Data excerpts START

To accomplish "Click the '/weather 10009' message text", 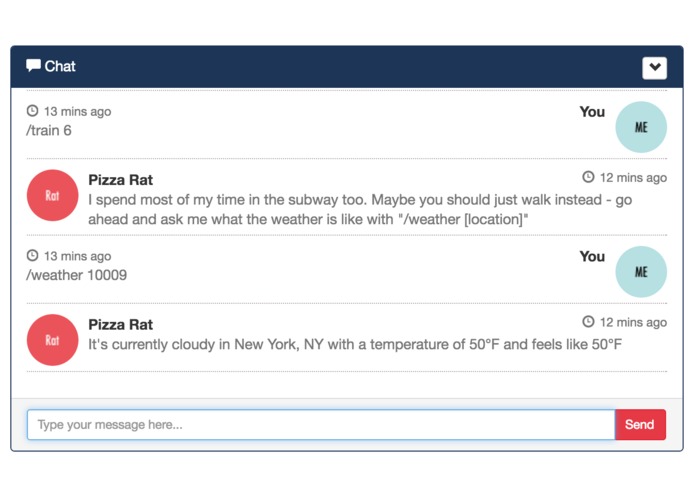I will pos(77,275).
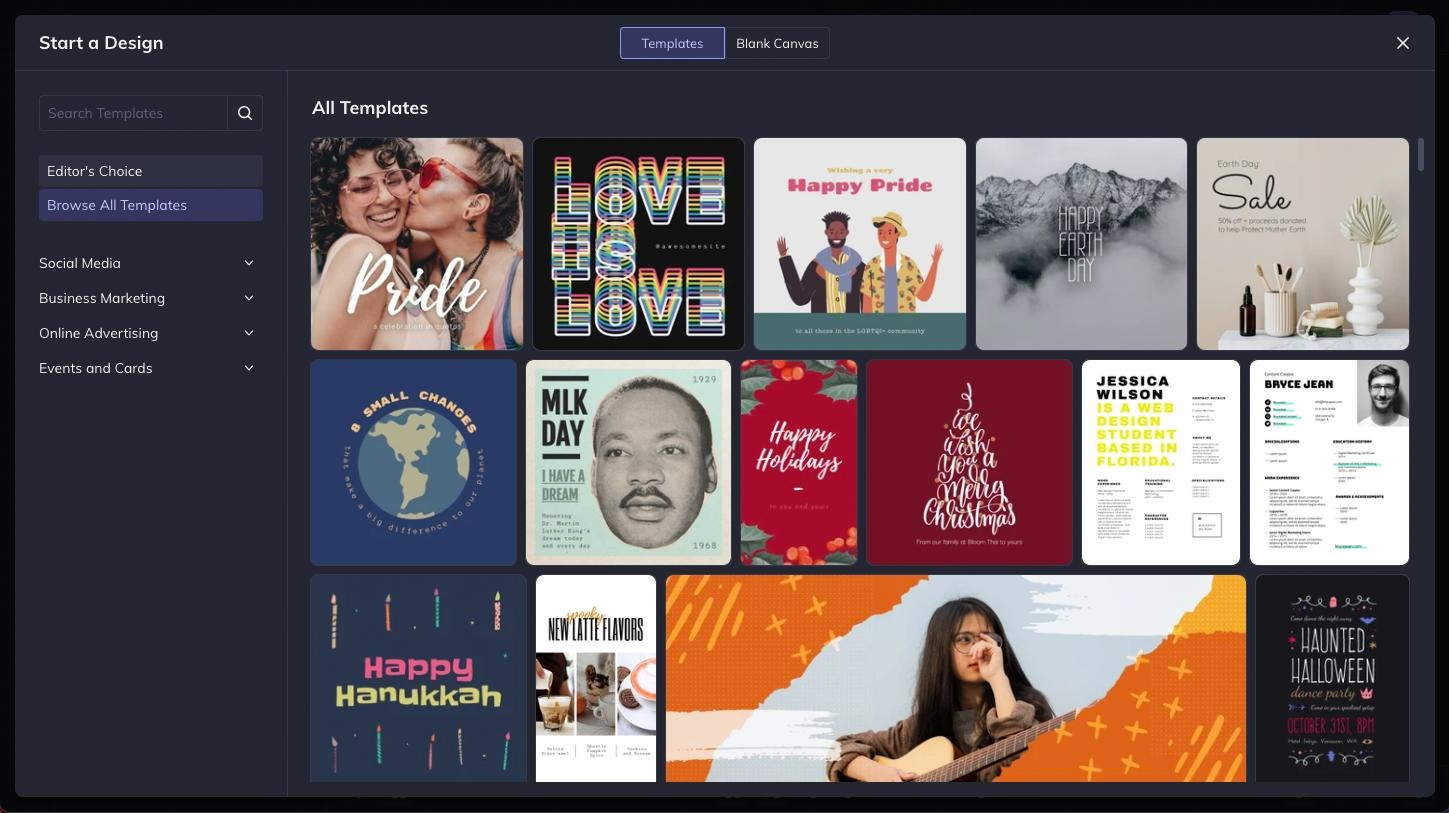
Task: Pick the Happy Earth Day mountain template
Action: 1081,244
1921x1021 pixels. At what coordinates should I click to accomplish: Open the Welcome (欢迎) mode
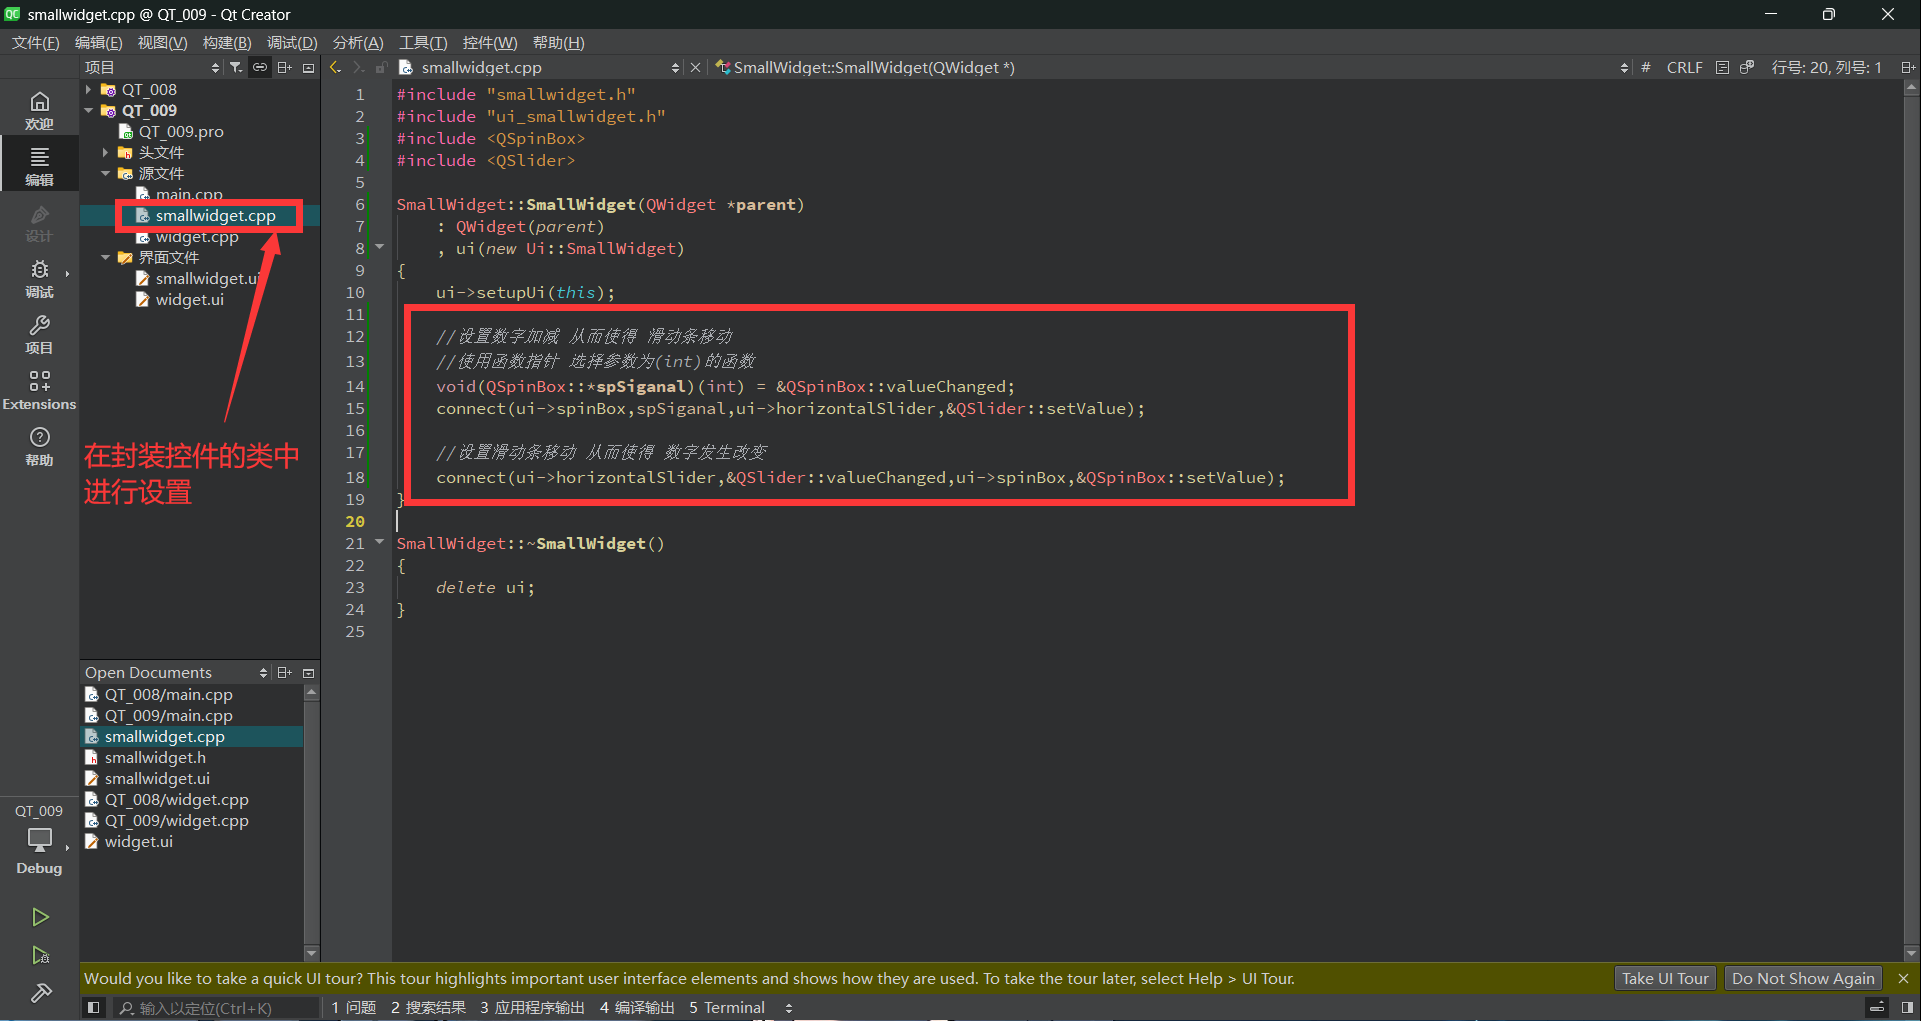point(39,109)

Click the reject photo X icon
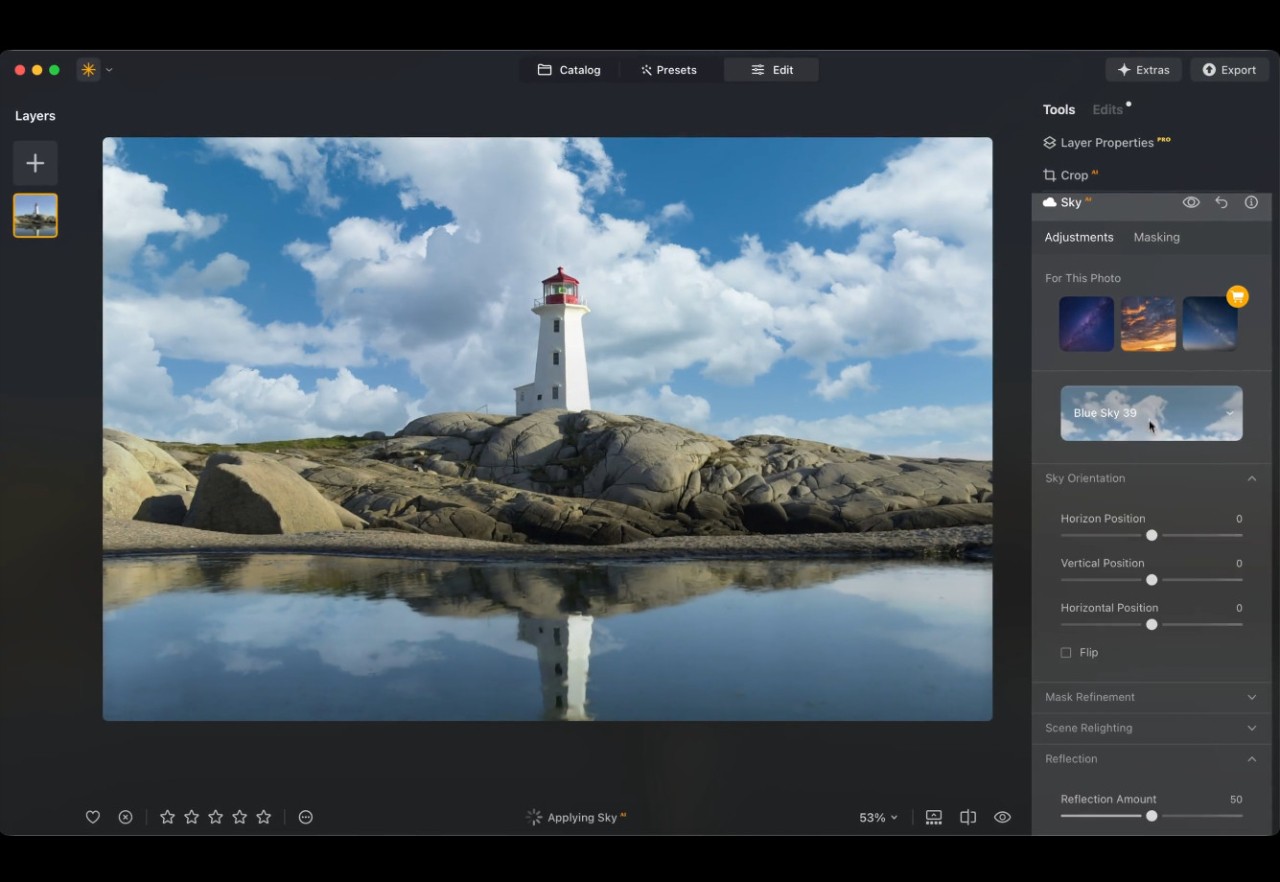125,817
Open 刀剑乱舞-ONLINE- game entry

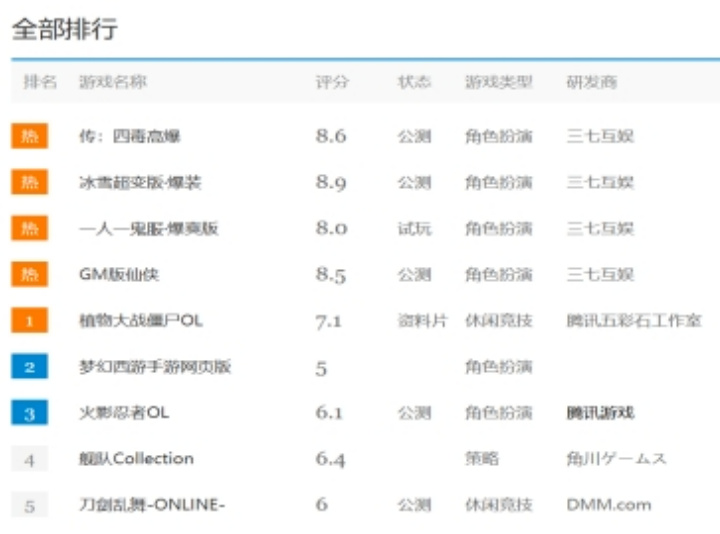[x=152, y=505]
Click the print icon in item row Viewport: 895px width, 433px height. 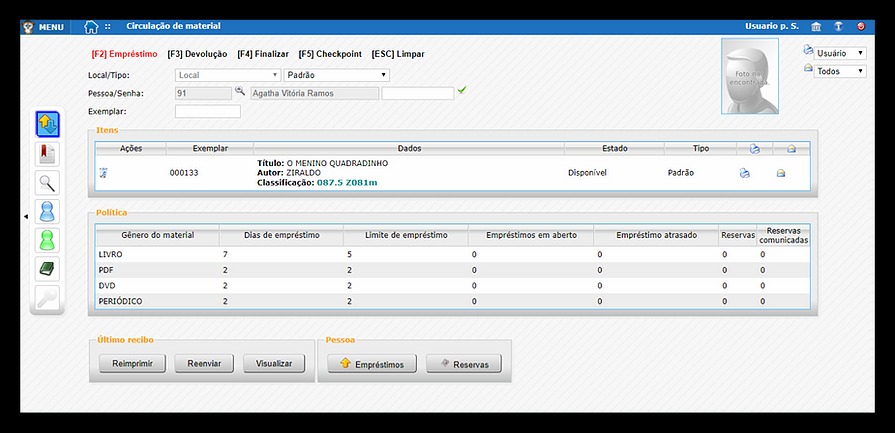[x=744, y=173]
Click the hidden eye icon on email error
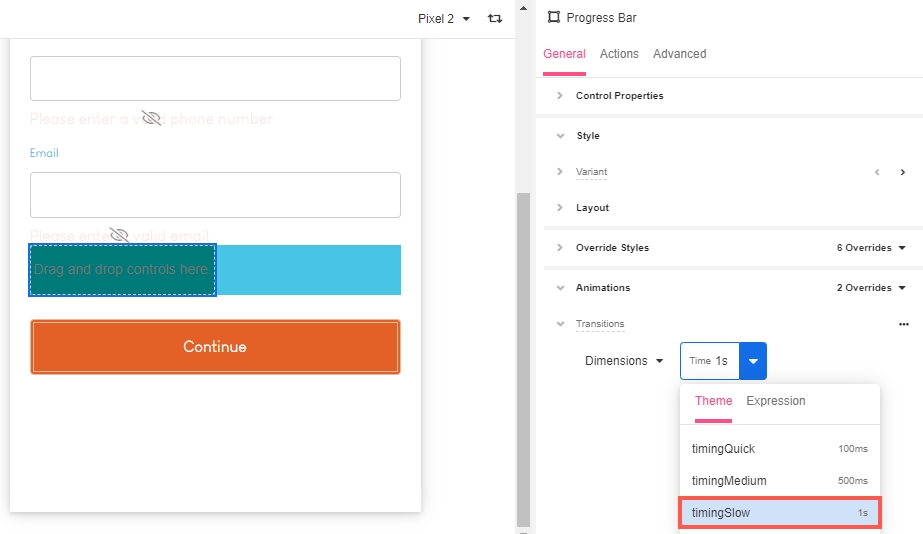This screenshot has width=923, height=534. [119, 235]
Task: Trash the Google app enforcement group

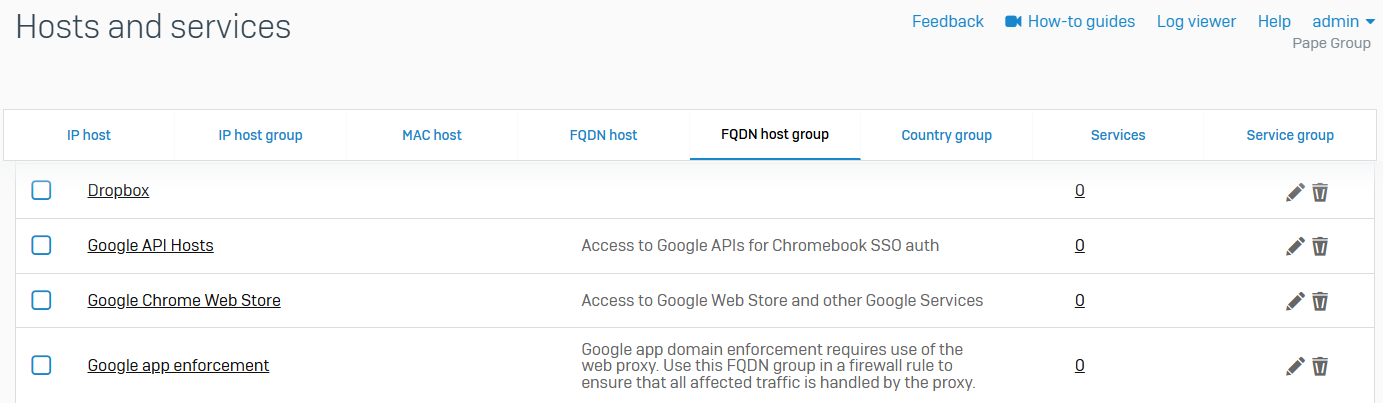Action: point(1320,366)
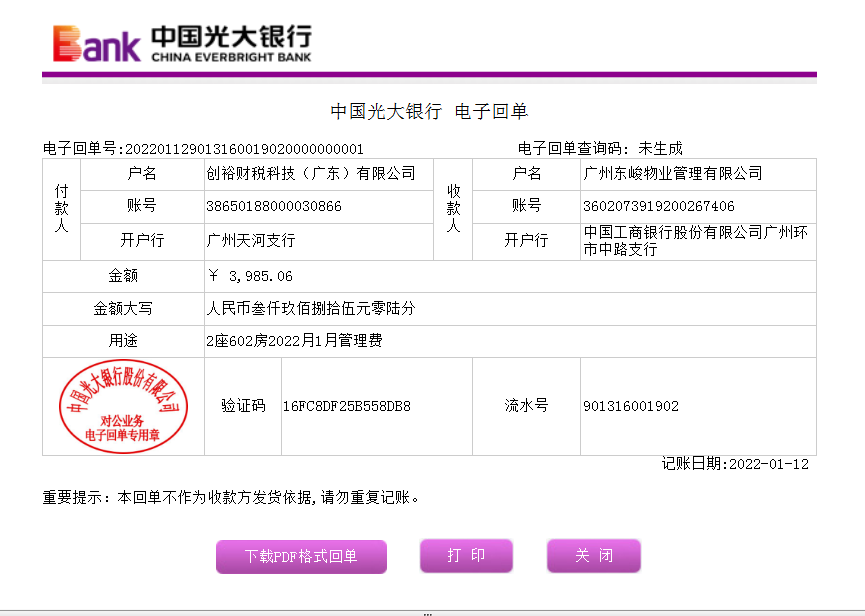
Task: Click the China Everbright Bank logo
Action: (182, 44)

Data excerpts END

Your task: Could you repeat exactly the lines from the one containing "Click the hidden eye icon on email error" to the last line of the records, both included, and leave out every picture?

Exercise answer:
Click the hidden eye icon on email error
This screenshot has width=923, height=534. [119, 235]
Task: Trash the Google app enforcement group

Action: point(1320,366)
Task: Click the China Everbright Bank logo
Action: (182, 44)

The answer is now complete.